Actually, the .66 (16-bore) weighs an ounce (437 gr.). The .715 weighs 545 gr.

The Kodiaks were designed to shoot ball. I would NEVER trust a conical to stay put on a double rifle. I doubt you could get a 725 gr conical much over 1000fps and stand to shoot it.

The .72 Gibbs is stocked WONDERFULLY. A 9.5 lb rifle that kicks less than the 10.5 lb double. And the 530+ gr. .710 ball will shoot through anything in N.A.
 
Part of the question is based on the style of rifling as well, depth plus round or square bottom, for how the grooves are shaped will effect how the patch is gripped by the barrel.

At the very beginning of the 19th century, it was thought, in British military circles, that at least 1/4 turn was needed on a round ball to stablize it enough to warrant the added cost of a thicker barrel, and the added step of rifling. (Instructions for The Formations and Exercise of Volunteer Sharp-Shooters by Barber 1804) If this is applied to a Baker rifle of the period with a 30" barrel..., that's a 1:120 rate of twist. :shocked2:

The problem with this observation is that it was made regarding combat rifles, with less need for precise accuracy, and greater need for multiple shots prior to cleaning, than in a civilian target or hunting weapon.

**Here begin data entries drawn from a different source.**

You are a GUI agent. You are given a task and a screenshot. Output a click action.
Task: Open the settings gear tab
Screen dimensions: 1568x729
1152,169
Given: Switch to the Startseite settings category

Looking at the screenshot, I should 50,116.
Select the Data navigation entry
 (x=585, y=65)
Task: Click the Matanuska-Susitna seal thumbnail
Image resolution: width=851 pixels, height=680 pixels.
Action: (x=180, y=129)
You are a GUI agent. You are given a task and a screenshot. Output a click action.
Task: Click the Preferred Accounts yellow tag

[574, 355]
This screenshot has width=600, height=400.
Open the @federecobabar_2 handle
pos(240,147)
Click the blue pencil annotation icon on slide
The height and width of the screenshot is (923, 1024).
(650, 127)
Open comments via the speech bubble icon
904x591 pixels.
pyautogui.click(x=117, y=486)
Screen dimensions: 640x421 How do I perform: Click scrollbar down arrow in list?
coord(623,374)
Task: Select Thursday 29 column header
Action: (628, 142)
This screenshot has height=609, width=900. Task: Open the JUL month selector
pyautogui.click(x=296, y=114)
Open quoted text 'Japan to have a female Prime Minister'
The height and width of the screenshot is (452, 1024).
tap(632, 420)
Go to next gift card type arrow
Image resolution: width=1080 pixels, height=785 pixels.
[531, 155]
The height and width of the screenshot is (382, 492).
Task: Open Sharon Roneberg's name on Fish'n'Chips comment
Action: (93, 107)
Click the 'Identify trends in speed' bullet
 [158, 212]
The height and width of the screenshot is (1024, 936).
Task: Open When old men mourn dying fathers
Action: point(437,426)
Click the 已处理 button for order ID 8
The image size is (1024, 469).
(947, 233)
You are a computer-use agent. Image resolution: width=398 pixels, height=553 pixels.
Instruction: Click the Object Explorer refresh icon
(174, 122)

You don't have to hit the enemy soldier in the heart at 300 yards..., anywhere from knees to forehead will do. :wink:

So in common, modern, muzzleloading, rifle barrels we find that anywhere from 1/2 turn on up to almost a full turn may be found. The TC Hawken with 1:48 gives just slightly more than a 1/2 turn with a 28" barrel, while the Pedersoli Jaeger has a 1:24 twist in the same length barrel so gives slightly more than a full twist. A barrel with 1:56 gives a bit more than a 1/2 turn from a 38" barrel, and when you stretch that to a 42" barrel you get a 3/4 turn. Even a "slow" twist of 1:70 gives you more than a 1/2 turn in a 42" barrel.

So it appears that somewhat more than 1/2 twist will work for calibers out to .62. Beyond that who can say for as pointed out, the mass of the projectile starts to really influence the rifling.., AND..., what about gain-twist rifling to overcome the bullet mass as well as the Forsythe rifling?

:hmm:

LD
 
AlanA said:
. . . I would NEVER trust a conical to stay put on a double rifle. I doubt you could get a 725 gr conical much over 1000fps and stand to shoot it. . .
Alan:

I wish I still had access to a chronograph to identify MVs for 110, 120, and 150 grains FFg with the squat conical (30:1). The tests that we did were comparative penetration tests. Our "control" was Barnes Triple Shock 150-grain bullet at 3100 fps from a .30-06. Tests were conducted at 15 yards into duct taped dry Encyclopedias. Tested also were LFN GC 425-grain 45-70 bullets (WW + 2). One variation was air dropped. The other was heat treated for hardness.

Regarding reloading safety - that is, having the unfired bullet dislodge forward during recoil - that was my first test. Two of us fired 20 rounds of 120-grains Goex FFg from right barrel while leaving the left barrel charged. One hundred twenty grains was my first step toward sanity after the shoulder breakers. The unfired bullet did not move - as measured by witness marks on my loading rod.

I would have been surprised if it had moved. Loading force required is high. That's the reason why it takes so long to load each barrel. That's the reason why I'm investigating RBs. The Kodiak Safari shooting my loads is a first-class tool. But its reality is: Two shots and you darn well better not need another.